# TASK DESCRIPTION
Scan the data that follows and count the lines with the string "below"; answer with the count alone.

# PROVIDED DATA
· · · ·
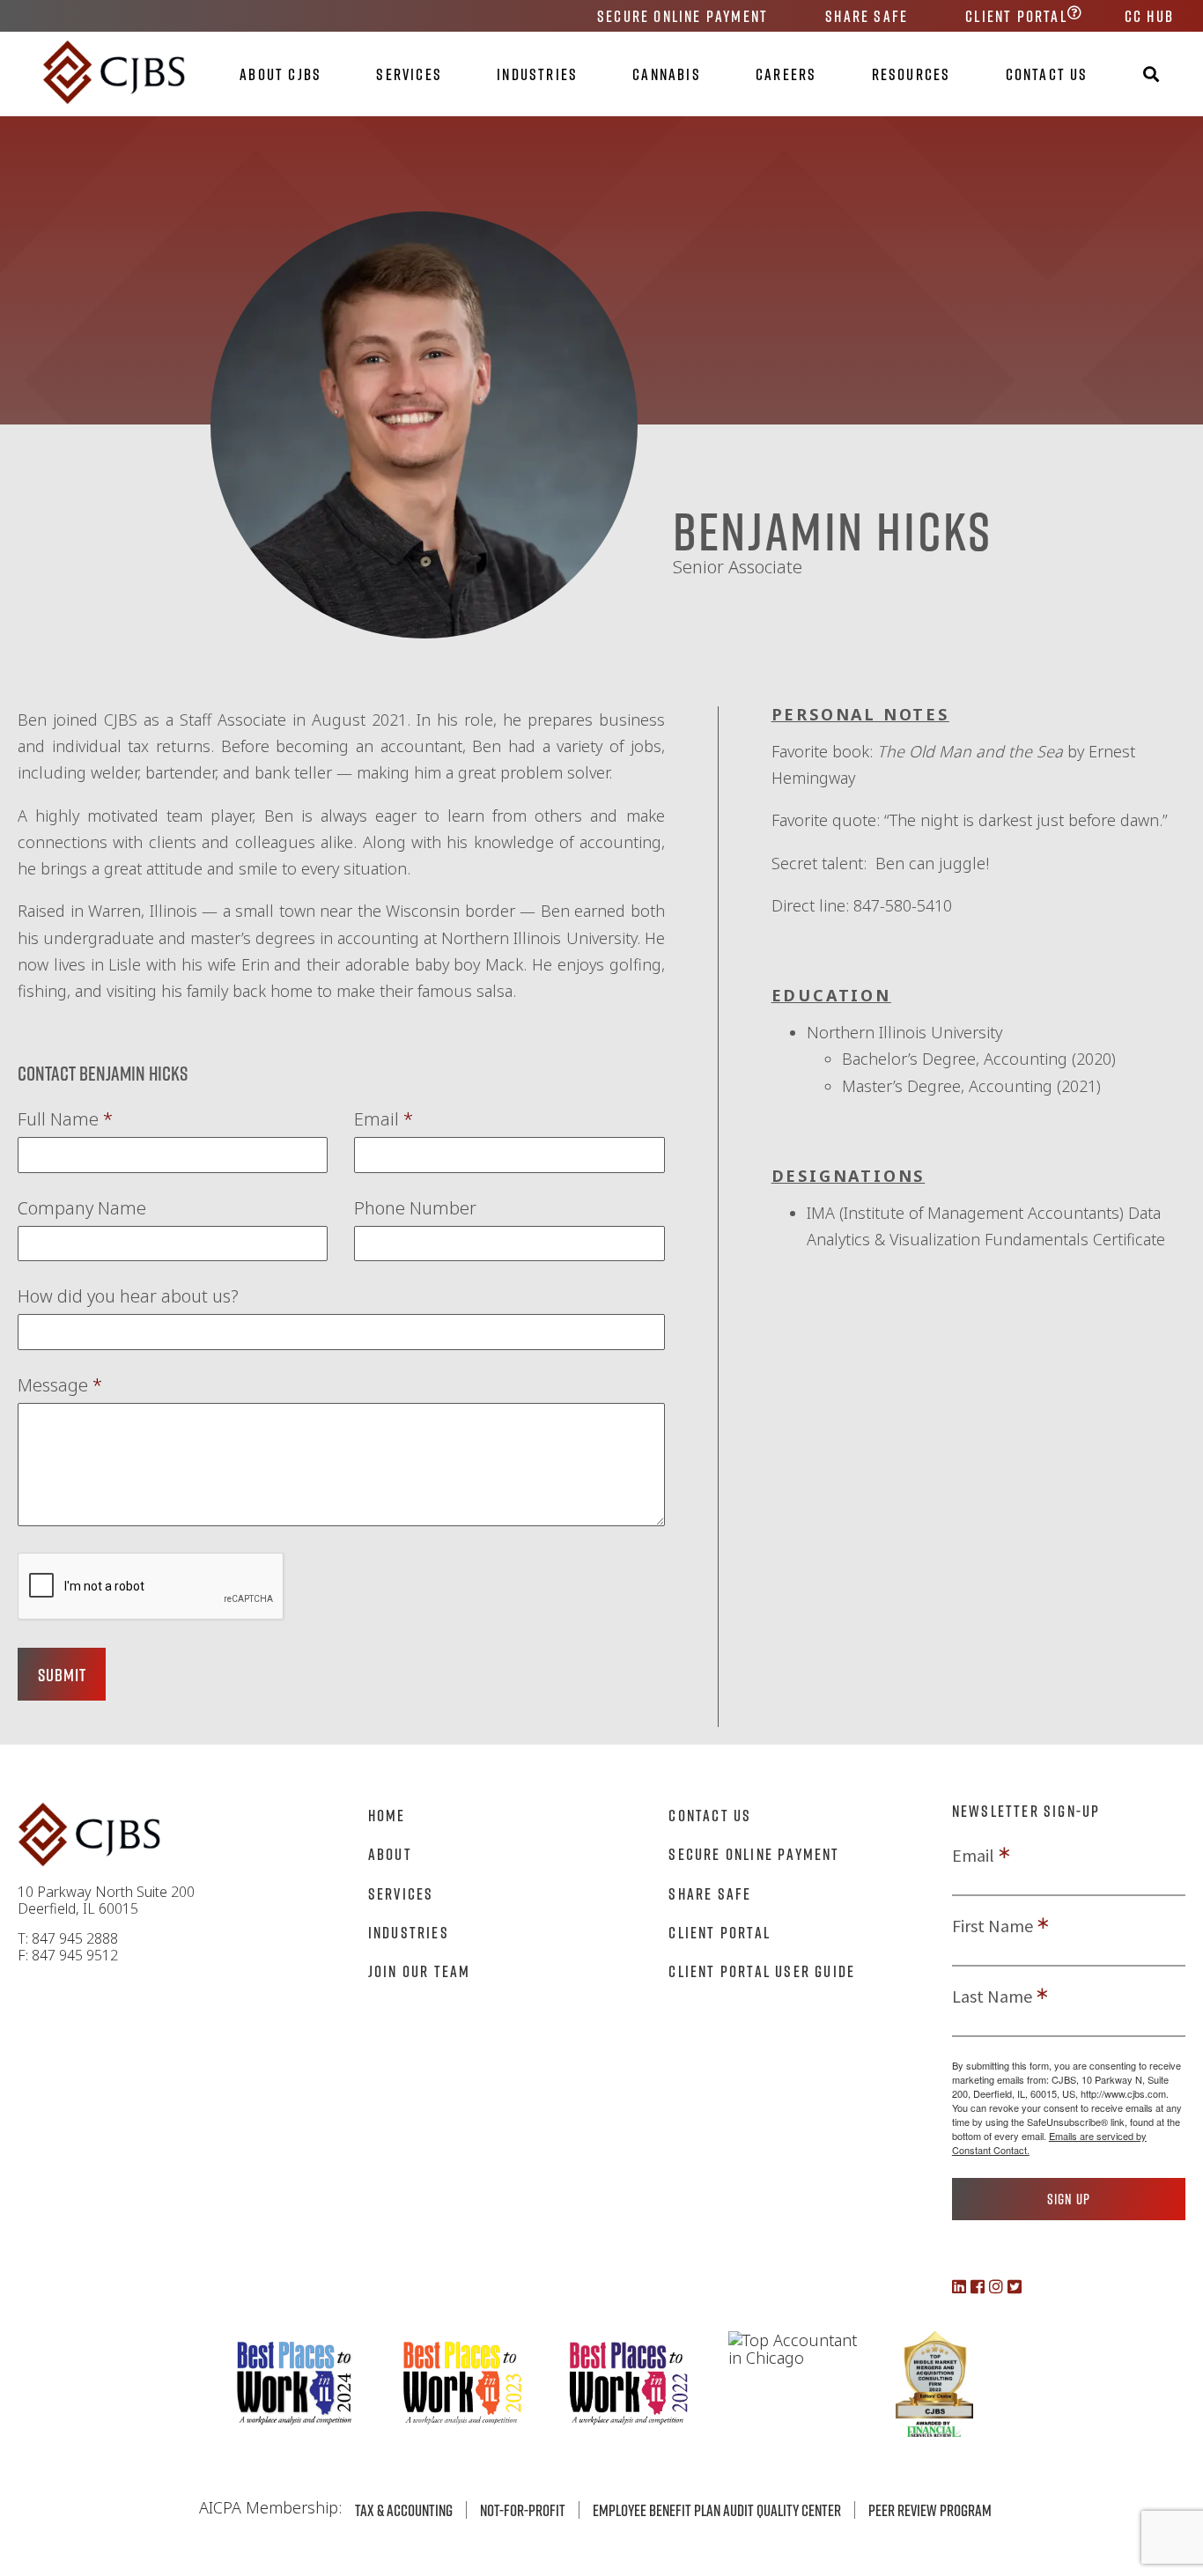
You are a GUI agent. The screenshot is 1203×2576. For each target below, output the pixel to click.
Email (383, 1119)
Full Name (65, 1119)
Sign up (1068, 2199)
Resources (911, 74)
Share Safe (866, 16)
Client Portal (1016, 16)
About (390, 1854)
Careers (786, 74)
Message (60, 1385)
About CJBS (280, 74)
· · · ·
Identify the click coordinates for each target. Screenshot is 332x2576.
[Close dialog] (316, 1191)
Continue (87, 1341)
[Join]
· · · ·
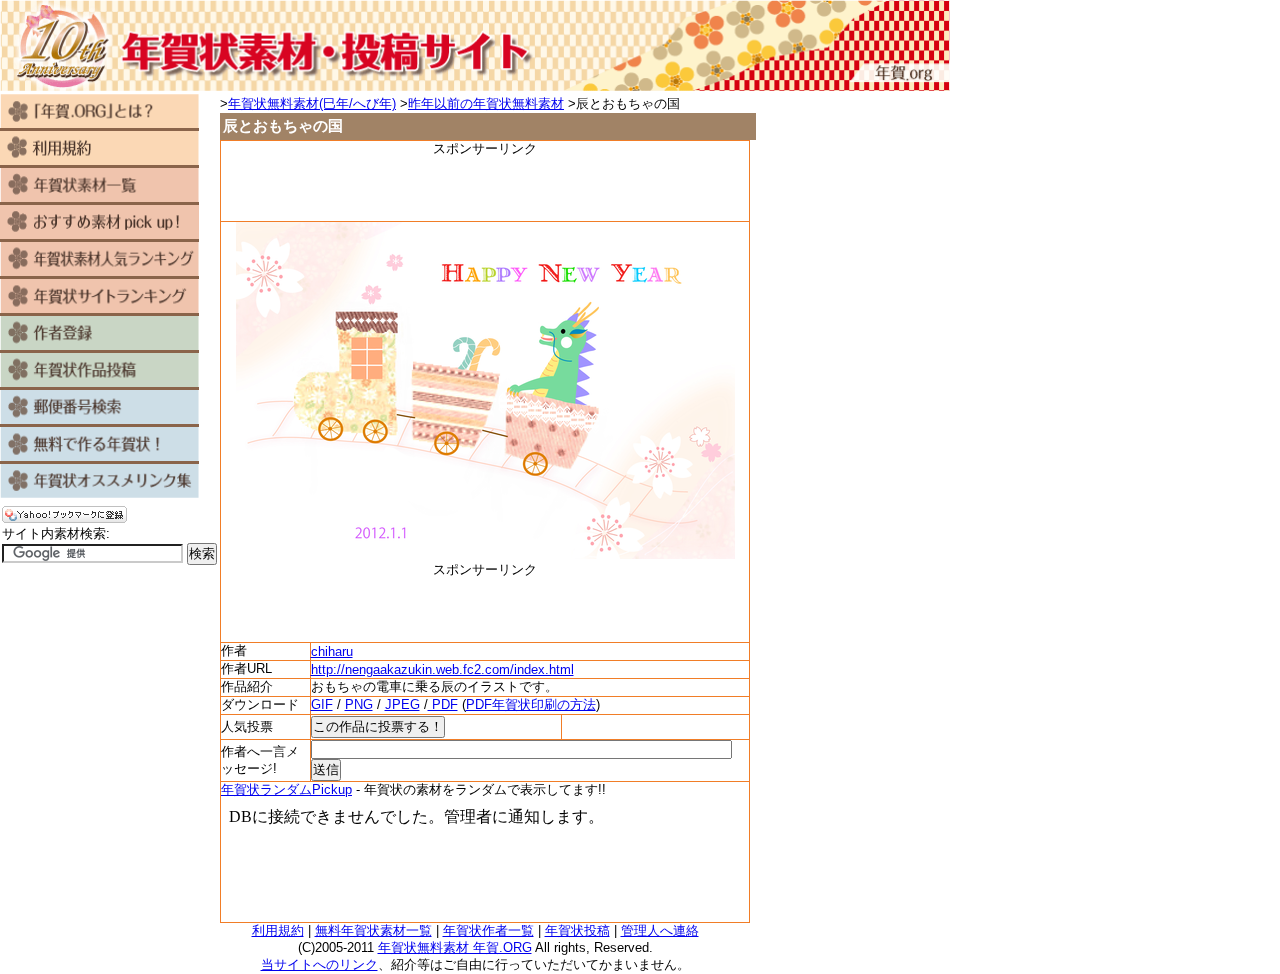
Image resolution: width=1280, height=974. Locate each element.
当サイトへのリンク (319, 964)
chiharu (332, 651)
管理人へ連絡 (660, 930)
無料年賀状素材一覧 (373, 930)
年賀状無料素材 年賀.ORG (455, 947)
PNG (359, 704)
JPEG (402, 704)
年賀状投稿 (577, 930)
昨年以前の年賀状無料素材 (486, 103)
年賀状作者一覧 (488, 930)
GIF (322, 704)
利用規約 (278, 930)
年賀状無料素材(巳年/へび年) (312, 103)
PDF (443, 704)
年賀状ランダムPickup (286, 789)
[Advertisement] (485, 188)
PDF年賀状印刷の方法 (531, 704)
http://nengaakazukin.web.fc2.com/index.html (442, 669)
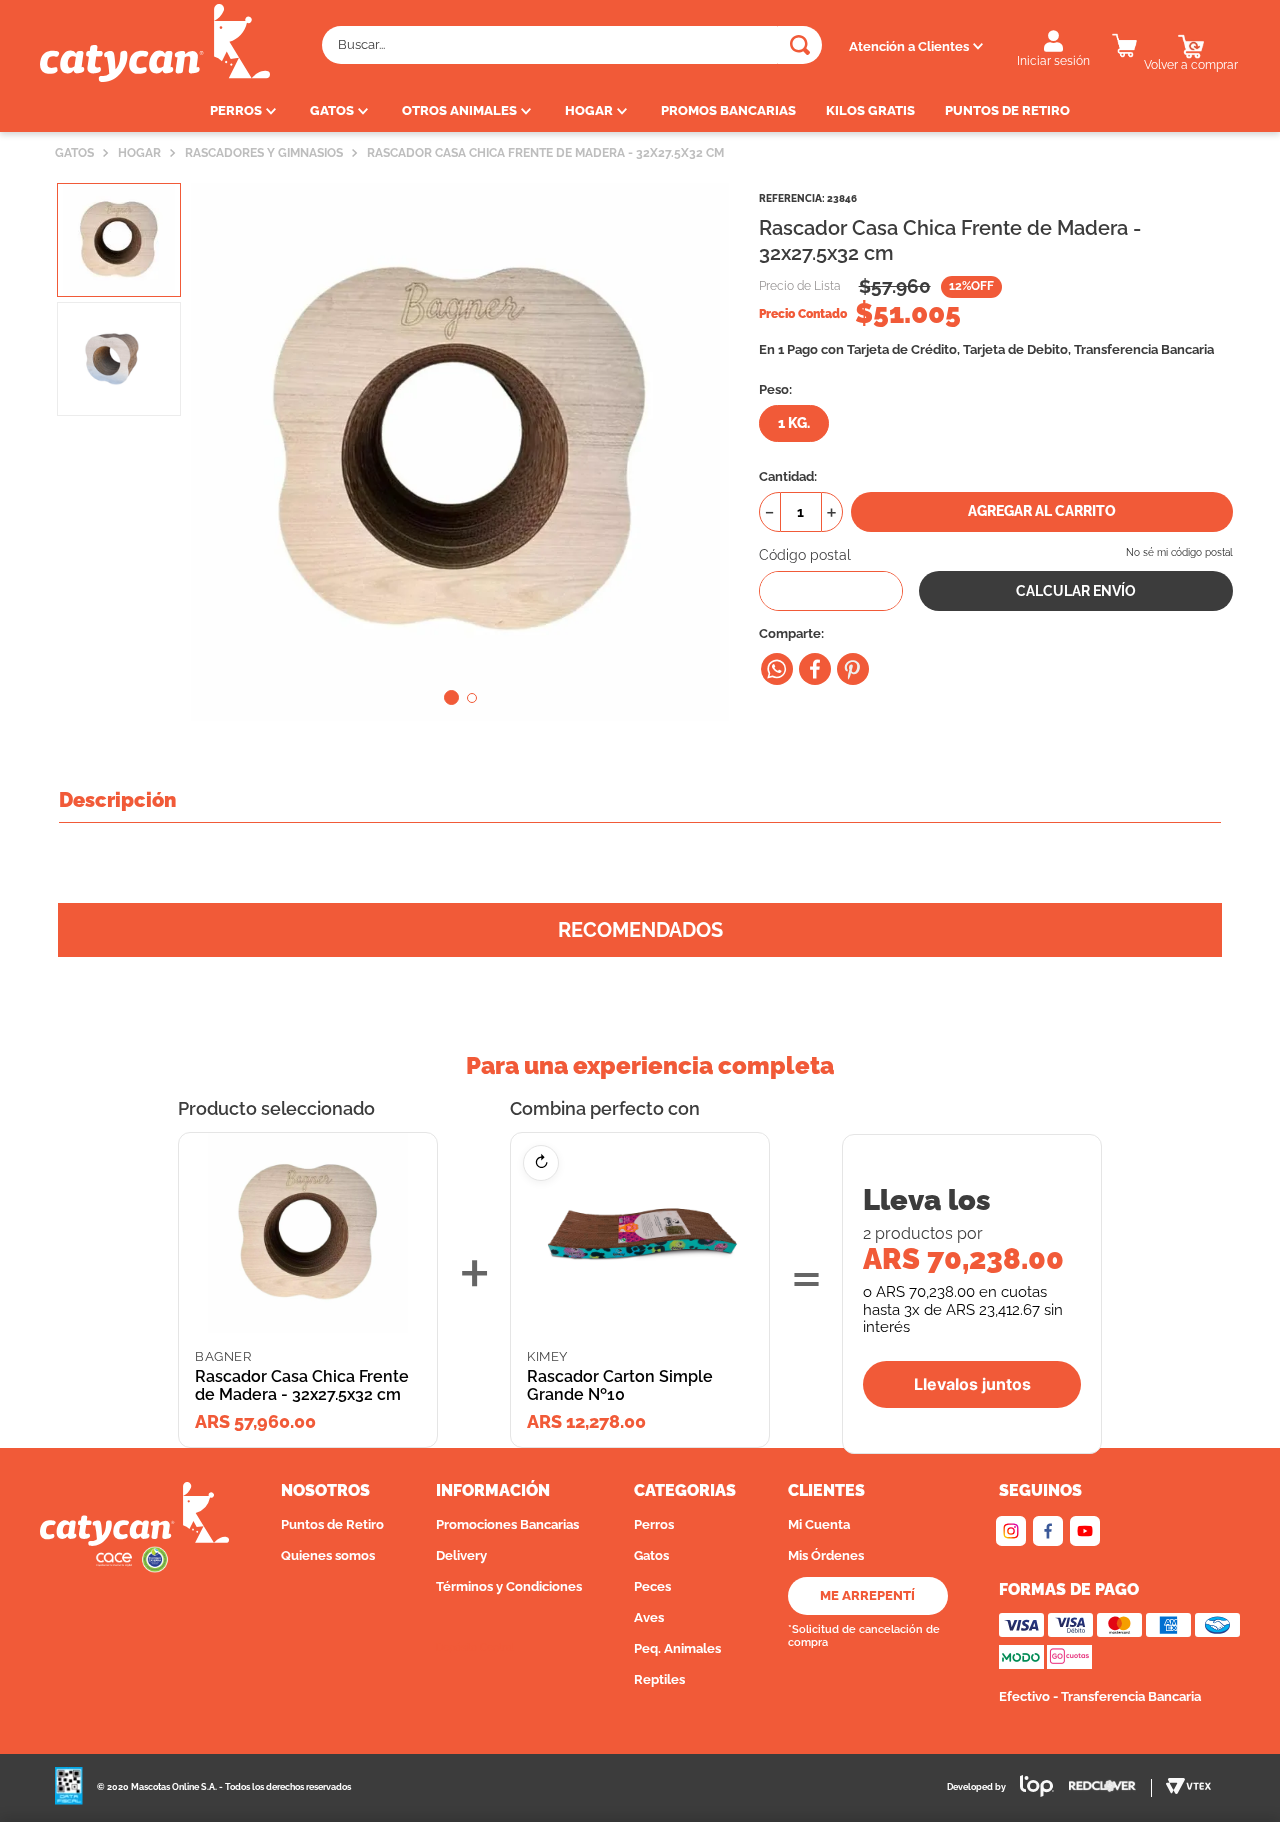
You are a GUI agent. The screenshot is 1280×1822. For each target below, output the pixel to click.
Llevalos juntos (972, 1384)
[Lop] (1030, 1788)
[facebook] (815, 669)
· · · ·
# RESPONSE AREA
2